The current infrastructure in our industry doesn’t allow an actor to freely exercise methods, but since this film allowed me to take things into my own hands since it is a solo act, I had some freedom to experiment with a few methods.
I cut off completely from my social circle fifteen days prior to the commencement of the film’s shooting. I refused to speak to my mother, confined myself in my own room, and switched off from all social media platforms. It is true that my room is in no way similar to a prison cell, and has a plethora of facilities that is unthinkable for an inmate but I tried my best to do whatever was in my capacity to at least place myself in a person’s psyche who is deprived of social communication. I also resorted to books provided by my director, and meetings arranged with members of a correctional home to understand the psychological state of an unpardonable accused.
Is the audience yet prepared for experimental films like Mrityupathojatri which is mostly based on a solo act?

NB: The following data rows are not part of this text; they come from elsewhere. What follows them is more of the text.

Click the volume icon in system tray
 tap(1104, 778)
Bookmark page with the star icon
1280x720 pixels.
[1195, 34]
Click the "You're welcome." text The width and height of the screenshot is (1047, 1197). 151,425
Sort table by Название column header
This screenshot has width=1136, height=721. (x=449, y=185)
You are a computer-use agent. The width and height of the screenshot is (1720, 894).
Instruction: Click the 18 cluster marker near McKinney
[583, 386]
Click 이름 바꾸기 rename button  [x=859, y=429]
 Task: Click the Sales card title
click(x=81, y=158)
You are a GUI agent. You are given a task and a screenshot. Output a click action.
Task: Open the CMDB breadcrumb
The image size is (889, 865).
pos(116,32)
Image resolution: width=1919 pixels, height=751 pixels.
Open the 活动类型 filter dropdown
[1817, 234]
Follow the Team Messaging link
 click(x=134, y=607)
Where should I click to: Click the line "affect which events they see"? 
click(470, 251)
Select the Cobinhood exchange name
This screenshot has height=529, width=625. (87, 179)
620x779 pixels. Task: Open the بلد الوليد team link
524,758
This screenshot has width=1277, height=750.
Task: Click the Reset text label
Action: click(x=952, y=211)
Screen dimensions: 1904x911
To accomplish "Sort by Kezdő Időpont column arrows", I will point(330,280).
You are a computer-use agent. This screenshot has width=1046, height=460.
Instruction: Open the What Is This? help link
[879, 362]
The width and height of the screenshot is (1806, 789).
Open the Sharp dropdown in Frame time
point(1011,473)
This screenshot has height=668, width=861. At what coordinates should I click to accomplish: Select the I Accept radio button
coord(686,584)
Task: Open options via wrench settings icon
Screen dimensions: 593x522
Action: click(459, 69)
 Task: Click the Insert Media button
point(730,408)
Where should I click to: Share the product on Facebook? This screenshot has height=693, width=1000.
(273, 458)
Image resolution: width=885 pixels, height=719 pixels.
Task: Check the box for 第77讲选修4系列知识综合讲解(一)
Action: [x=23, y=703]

It is important to consider that we can’t stop experimenting just because the mass audience is not prepared yet. The audience needs newer concepts and content and it is true that Mrityupothojatri might be a little different from usual commercial movies packed with entertaining elements. But even if at least six out of ten people internalise what they are watching on screen through this slow-burning film with minimal camera movements, it will give them the opportunity to accept experimentation in the future.
Khela made you quite popular on television back in the early 2000s, and now again you have stepped into television with Desher Maati & Laalkuthi. Has television content progressed in terms of content over these years?
The type of content served through television serials back in those days was quite different from the audience it targets today. Serials like Ek Akasher Nichey, and telefilms directed by stalwarts were the ones that catered to the urban sectors while commercial films were targeted towards the masses. The situation has quite flipped now with films being made for urban audiences and serials being targeted towards the mass audience from the suburb pockets. This is also why folk practices like Jatrapala are also losing their charm as the mass audiences no longer prefer to travel to watch a 3-hour long play, they would rather sit comfortably in their homes and watch stories change on television every half an hour. Naturally, the decades in between have seen the story narratives, choices as well as acting style change in order to fit into the preferences of its targeted audience.
I also feel a little uncomfortable about the fact that television directors have become somewhat powerless as most of the content and practices are controlled by channel executives. This has pushed floor mannerisms to lack discipline and much-required respect towards the director. I still believe the director should have the ultimate control over his actors and team.
You have also acted widely on stage at one point. Do you have any plans of taking things live on stage anytime soon?
Honestly, I am swamped with work and theatre demands a lot of seriousness, dedication and time which I cannot provide immediately at this moment.
Your upcoming projects?
Mrityupathojatri is currently screening in nearby theatres and I have also played an important role in Srijit Mukherji’s Feludar Goyendagiri. The latter is streaming on Hoichoi. Apart from this I also have a few other films like Chhad and Shohobash down my pipeline. I will also soon be donning the director’s hat for Kolkata 96 featuring Ritwik Chakraborty and Sohini Sarkar. The project is due to commence from July 25 onwards.